- Native name: 关凯
- Born: March , 1948 Dongming, Shandong Province
- Died: July 21, 2024 (aged 76) Beijing
- Cause of death: Car Accident
- Allegiance: People's Republic of China
- Branch: People's Liberation Army
- Service years: 1968–2024
- Rank: Lieutenant General
- Commands: 16th Group Army

= Guan Kai =

Chinese politician

Guan Kai (March 1948 – July 21, 2024, 关凯), a native of Dongming, Shandong Province, held the rank of lieutenant general in the People's Liberation Army (PLA).

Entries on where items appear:
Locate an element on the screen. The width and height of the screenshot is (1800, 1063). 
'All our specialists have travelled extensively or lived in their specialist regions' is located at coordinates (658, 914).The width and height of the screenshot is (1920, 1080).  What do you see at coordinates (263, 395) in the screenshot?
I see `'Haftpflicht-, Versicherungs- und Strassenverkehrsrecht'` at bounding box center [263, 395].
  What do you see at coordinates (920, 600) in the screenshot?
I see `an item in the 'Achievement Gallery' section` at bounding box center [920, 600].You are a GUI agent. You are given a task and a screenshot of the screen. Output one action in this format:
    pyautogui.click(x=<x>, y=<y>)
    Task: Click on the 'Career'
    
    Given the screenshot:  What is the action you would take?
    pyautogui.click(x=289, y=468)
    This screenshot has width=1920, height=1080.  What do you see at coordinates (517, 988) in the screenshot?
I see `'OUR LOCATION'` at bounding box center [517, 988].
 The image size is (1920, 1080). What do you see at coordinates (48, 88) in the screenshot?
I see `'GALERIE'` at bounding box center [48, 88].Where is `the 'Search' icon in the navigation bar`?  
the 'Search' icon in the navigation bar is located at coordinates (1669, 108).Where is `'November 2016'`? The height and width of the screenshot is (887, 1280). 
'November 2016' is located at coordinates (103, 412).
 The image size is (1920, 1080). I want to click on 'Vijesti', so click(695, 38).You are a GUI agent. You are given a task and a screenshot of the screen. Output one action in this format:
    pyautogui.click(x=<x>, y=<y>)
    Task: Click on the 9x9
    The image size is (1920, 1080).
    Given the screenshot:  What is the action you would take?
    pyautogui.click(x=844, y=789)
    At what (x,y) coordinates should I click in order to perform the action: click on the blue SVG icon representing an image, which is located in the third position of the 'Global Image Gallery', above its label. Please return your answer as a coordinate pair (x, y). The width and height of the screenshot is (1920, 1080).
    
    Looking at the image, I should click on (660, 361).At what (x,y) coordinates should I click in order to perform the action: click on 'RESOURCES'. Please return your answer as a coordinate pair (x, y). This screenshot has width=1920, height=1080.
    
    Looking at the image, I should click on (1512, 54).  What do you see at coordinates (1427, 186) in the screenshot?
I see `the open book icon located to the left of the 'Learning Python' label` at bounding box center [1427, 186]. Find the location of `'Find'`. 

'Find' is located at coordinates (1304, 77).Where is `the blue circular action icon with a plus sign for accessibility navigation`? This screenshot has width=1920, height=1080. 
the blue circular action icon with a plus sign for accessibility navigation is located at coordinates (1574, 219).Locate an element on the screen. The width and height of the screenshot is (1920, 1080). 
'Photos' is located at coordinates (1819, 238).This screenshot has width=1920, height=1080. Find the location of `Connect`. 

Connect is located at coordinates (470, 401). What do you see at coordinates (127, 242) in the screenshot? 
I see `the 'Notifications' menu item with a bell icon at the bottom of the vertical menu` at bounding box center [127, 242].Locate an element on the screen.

▶ **Set tasks**:
1/ Copy the profile of Guan Kai from "Chinese politician" to "Liberation Army (PLA).".
2/ Proceed with the profile of Guan Kai, picking up after its last sentence.
The entries are material separate from the profile of Guan Kai.

▶ **Answers for this exercise**:
1/
Chinese politician

Guan Kai (March 1948 – July 21, 2024, 关凯), a native of Dongming, Shandong Province, held the rank of lieutenant general in the People's Liberation Army (PLA).

2/
==Biography ==
In February 1968, Guan enlisted in the PLA and subsequently became a member of the Chinese Communist Party (CCP) in December. Before ascending the ranks, he was the director of the Operations Department at the Shenyang Military Region Command. He subsequently served as the Chief of Staff, Deputy Commander, and Commander of the 16th Group Army of the People's Liberation Army. He was the Deputy Commander of the Lanzhou Military Region from December 2005 to June 2011. He was promoted to Major General in 1999, and he was granted the rank of colonel in 1988. He ultimately achieved the rank of Lieutenant General in 2007.

Guan Kai has served as a delegate to the 11th National People's Congress and a member of the Standing Committee of the 12th National Committee of the Chinese People's Political Consultative Conference (CPPCC) since 2008.

At the age of 76, Guan died in Beijing on July 21, 2024.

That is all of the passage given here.